The problem i’m facing is how should I collect the values from the tiles? I have a list of selected tiles, damage tiles have a “damage” value and a multiplier (if you select 5+ tiles there’s a multiplied value) and the sum of the damages needs to be applied to the player.
Currently, when the user releases the touch screen I loop all tiles and pass to a method in the TileController the BoardController and the tile applies the damage to the player, this doesn’t sound like a great idea since I’m basically playing the “Hurt” animation of the player multiple times instead of one.
My other idea was to simply put a switch in the BoardController and check the tile type and there I have access to all fields and I can simply count the number of tiles and sum the damages and then multiply the multiplier. What do you think? Is there any other good way?
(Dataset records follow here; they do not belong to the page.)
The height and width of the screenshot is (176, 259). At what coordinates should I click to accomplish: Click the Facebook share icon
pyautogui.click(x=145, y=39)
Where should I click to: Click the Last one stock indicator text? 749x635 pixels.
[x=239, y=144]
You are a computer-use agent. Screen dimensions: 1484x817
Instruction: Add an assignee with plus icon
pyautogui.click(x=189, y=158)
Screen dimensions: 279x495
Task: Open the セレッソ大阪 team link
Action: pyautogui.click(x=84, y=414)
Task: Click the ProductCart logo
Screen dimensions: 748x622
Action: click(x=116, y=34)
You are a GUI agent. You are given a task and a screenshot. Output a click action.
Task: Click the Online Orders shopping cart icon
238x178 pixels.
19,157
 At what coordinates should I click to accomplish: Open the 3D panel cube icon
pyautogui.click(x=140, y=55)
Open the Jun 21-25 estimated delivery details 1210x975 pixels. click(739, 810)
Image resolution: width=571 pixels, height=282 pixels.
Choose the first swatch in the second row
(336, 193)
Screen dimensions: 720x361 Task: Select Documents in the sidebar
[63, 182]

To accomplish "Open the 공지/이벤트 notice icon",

public override void Apply(RoomController room, bool isLast) {
base.Apply(room, isLast);
var enemy = room.GetSelectedEnemy();
if (enemy != null) {
room.accumulators["Damage"] += enemy.damage;
if (isLast) {
enemy.EditHealth(-room.accumulators["Damage"]);
room.accumulators["Damage"] = 0;
}
}
}
This is part of my DamageTileController, the RoomController is what I’ve called the BoardController in the previous comment
While this is the part in my RoomController where I apply the effect of the tile
for (int i = 0; i < selectedTiles.Count; i++) {
var tile = selectedTiles[i];
tile.Apply(room, i == selectedTiles.Count - 1);
tiles[tile.y, tile.x] = null;
Destroy(tile.gameObject);
}
I’m not sure I understand your question. Traditionally for any grid-based game (such as Match3) you make the entire game played inside a 2D array in your code, and whatever you like to use for each cell, such as an integer constant, or string, or whatever you like.
Then the actual Unity3D side of things (GameObjects, etc.) would only show the current state of the internal logic board, the current state of the partially-dragged object, and of course any animations you would do for matches or misses. The actual logic of “did these two tiles match?” would only be called at the very instant the user lifts his finger to complete the slide-move.